2. Are you worried that quantitative easing is reducing people's purchasing power by devaluing the dollar? Although core inflation remains low, Fed critics contend that the central bank's policy of flooding the economy with money by purchasing Treasury bonds and mortgage securities is hurting the greenback.
That in turn has left many to wonder if the Fed is deliberately depreciating the dollar to, among other things, boost U.S. exports. Bernanke should say directly if the Fed wants to weaken the dollar and, if so, explain why that's good for the economy. He also should make clear that the Fed plans to end QE in June, as planned; outline the expected impact of halting the program; and discuss under what conditions the central bank might bring it back.
3. Similarly, are you concerned that maintaining near-zero interest rates penalizes savers? The Fed's monetary policy may have benefited the stock market and big corporations, but it punishes millions of retirees and other Americans whose financial welfare depends on a healthy rate of return on their savings. Bernanke should say if he is factoring that into his decision-making.
4. How confident are you that the U.S. banking system is safe? The Dodd-Frank Act gives the Fed a key role in regulating banks and included it as part of a council of federal regulators charged with identifying the kind of "systemic risks" that led to the housing bubble.

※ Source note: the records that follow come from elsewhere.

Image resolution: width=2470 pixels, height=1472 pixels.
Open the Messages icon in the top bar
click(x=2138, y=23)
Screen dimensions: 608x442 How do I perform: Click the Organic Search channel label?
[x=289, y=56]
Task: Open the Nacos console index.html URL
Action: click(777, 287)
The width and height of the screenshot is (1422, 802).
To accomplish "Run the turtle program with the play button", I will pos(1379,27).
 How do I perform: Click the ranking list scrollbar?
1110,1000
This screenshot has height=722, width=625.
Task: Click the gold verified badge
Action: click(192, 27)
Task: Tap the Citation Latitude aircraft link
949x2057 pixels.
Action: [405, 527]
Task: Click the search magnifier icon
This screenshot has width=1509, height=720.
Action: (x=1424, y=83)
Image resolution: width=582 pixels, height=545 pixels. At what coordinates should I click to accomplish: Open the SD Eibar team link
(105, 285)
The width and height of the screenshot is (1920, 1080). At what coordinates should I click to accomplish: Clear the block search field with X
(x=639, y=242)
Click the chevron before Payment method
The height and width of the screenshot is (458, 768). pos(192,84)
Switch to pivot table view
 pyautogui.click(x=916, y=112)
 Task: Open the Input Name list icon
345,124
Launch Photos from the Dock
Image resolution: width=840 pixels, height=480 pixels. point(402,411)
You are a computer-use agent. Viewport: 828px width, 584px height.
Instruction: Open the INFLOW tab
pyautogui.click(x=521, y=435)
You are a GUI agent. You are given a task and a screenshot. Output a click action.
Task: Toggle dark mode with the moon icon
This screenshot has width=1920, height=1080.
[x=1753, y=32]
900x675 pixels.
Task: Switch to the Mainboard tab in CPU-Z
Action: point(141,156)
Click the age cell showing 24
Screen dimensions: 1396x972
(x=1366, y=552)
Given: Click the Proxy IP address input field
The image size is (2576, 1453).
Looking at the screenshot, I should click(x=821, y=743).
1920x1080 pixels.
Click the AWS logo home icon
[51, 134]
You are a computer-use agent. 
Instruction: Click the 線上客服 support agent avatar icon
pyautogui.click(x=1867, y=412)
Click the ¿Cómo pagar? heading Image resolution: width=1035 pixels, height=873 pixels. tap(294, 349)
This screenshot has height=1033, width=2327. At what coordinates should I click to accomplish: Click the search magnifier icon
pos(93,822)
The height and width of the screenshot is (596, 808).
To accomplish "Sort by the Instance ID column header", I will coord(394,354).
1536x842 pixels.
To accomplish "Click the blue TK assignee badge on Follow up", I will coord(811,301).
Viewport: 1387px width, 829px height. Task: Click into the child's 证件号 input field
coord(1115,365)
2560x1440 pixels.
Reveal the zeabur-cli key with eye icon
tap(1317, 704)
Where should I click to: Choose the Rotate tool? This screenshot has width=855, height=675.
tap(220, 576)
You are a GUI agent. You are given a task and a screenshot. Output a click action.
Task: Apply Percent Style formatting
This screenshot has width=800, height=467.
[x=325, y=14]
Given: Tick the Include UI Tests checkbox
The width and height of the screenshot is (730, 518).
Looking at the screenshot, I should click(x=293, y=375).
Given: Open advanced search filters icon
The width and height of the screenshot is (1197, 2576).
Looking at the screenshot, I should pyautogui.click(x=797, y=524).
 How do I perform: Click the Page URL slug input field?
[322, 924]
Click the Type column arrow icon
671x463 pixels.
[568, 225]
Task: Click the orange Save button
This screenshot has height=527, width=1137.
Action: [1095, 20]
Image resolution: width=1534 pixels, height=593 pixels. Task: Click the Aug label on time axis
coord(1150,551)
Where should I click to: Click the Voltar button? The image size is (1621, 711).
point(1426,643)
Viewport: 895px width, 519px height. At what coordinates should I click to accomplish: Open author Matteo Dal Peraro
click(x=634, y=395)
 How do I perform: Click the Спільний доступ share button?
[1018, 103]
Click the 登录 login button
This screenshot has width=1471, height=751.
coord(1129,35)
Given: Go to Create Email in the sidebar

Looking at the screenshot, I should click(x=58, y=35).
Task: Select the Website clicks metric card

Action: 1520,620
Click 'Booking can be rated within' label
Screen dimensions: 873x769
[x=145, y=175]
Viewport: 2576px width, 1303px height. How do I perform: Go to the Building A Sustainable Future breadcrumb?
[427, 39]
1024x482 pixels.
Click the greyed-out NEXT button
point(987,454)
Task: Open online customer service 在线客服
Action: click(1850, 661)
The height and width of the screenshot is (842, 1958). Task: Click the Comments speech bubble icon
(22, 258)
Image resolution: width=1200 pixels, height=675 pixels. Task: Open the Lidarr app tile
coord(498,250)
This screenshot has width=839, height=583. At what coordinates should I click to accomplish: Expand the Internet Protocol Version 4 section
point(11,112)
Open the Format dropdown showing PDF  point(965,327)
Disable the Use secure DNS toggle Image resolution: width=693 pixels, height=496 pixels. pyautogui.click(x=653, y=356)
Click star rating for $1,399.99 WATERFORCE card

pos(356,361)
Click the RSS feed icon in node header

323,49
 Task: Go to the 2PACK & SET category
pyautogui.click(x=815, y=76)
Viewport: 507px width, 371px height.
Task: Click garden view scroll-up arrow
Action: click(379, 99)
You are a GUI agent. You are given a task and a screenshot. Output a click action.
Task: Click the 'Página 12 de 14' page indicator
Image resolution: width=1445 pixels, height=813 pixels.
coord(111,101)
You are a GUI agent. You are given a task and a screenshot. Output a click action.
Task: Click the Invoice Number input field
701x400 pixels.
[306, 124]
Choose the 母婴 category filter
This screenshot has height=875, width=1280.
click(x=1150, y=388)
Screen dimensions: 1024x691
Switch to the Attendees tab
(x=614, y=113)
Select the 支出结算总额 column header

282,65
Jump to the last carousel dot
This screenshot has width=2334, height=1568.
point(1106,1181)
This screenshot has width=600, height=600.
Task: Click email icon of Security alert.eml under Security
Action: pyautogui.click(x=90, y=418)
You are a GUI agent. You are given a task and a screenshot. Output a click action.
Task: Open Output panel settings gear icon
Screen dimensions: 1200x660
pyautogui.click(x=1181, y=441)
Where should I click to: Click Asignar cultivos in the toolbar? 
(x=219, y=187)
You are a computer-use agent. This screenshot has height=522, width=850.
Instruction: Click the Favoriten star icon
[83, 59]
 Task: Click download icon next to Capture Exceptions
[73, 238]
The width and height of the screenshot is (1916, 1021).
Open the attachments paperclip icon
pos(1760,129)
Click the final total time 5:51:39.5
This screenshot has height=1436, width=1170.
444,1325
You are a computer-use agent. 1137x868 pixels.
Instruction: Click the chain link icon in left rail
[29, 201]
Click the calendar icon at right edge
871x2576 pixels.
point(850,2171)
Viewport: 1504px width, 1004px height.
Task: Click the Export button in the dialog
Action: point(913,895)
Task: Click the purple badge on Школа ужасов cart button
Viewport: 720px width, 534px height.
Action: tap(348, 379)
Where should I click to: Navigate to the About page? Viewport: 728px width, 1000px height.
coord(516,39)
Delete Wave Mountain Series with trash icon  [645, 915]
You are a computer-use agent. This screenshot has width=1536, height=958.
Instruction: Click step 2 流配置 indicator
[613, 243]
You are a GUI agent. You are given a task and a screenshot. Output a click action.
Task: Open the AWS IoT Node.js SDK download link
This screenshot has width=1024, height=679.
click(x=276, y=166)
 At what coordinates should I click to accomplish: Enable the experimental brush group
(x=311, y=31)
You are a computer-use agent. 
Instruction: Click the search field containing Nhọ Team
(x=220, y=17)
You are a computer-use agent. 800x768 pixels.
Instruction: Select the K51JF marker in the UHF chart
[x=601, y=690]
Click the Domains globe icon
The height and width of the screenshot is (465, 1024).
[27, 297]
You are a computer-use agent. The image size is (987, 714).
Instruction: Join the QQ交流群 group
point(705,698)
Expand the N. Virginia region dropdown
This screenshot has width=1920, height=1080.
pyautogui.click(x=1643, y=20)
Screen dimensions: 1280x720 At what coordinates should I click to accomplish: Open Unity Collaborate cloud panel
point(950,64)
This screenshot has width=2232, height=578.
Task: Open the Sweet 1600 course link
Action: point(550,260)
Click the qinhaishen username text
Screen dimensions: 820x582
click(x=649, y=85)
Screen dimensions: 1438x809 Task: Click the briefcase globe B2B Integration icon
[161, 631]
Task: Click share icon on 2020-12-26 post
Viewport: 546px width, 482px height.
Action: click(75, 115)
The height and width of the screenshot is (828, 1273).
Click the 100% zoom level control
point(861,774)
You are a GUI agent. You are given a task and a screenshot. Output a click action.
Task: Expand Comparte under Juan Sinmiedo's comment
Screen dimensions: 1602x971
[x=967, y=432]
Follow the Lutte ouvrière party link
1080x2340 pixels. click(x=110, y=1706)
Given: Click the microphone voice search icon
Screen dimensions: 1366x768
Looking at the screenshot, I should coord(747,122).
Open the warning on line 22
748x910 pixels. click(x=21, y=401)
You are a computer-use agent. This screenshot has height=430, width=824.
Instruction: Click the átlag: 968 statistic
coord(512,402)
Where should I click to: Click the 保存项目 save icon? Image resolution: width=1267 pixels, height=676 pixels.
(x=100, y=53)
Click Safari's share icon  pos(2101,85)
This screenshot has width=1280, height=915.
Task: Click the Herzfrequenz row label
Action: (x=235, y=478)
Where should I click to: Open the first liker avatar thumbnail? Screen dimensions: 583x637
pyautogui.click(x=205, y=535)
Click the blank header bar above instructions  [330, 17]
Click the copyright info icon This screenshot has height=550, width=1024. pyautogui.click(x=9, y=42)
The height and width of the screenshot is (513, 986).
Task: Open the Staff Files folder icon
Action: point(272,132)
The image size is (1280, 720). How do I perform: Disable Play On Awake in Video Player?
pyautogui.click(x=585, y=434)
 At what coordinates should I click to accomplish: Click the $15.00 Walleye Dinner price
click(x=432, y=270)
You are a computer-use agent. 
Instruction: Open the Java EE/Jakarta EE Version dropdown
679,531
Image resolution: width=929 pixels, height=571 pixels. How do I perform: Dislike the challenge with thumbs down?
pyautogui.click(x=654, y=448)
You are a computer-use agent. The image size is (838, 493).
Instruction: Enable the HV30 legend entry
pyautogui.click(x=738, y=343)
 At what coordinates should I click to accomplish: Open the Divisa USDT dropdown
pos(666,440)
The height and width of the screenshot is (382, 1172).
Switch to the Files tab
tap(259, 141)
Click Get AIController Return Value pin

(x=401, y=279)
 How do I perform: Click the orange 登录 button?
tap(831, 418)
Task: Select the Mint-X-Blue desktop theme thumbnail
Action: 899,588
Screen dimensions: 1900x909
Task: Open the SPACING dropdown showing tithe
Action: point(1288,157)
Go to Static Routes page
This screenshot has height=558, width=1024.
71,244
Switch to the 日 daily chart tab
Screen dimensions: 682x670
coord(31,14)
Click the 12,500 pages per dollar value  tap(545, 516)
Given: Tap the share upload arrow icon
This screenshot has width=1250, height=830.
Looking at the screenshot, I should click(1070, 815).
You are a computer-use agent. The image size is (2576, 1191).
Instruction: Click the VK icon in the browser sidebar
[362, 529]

Despite these changes, the same banks that helped cause the financial crisis are getting bigger, while key parts of Dodd-Frank have yet to be implemented. As a major regulator, Bernanke should say whether he is satisfied with the pace of reform or whether he thinks the financial system remains at risk.
5. What additional steps is the Fed willing to take to improve the economy? Fed critics say that persistent unemployment, stagnant wages and weak economic growth reflect a failure of current monetary policy. Alternatively, it could suggest that the central bank should administer even stronger medicine by, for example, pledging to hold short-term interest rates down indefinitely.
Bernanke should outline what other measures the Fed is considering. He has resisted potentially politicizing Fed actions by speaking directly about fiscal matters. But it's high time the Chairman speak more openly about what he sees as the limits of monetary policy and what that implies about what Congress must do to boost the economy.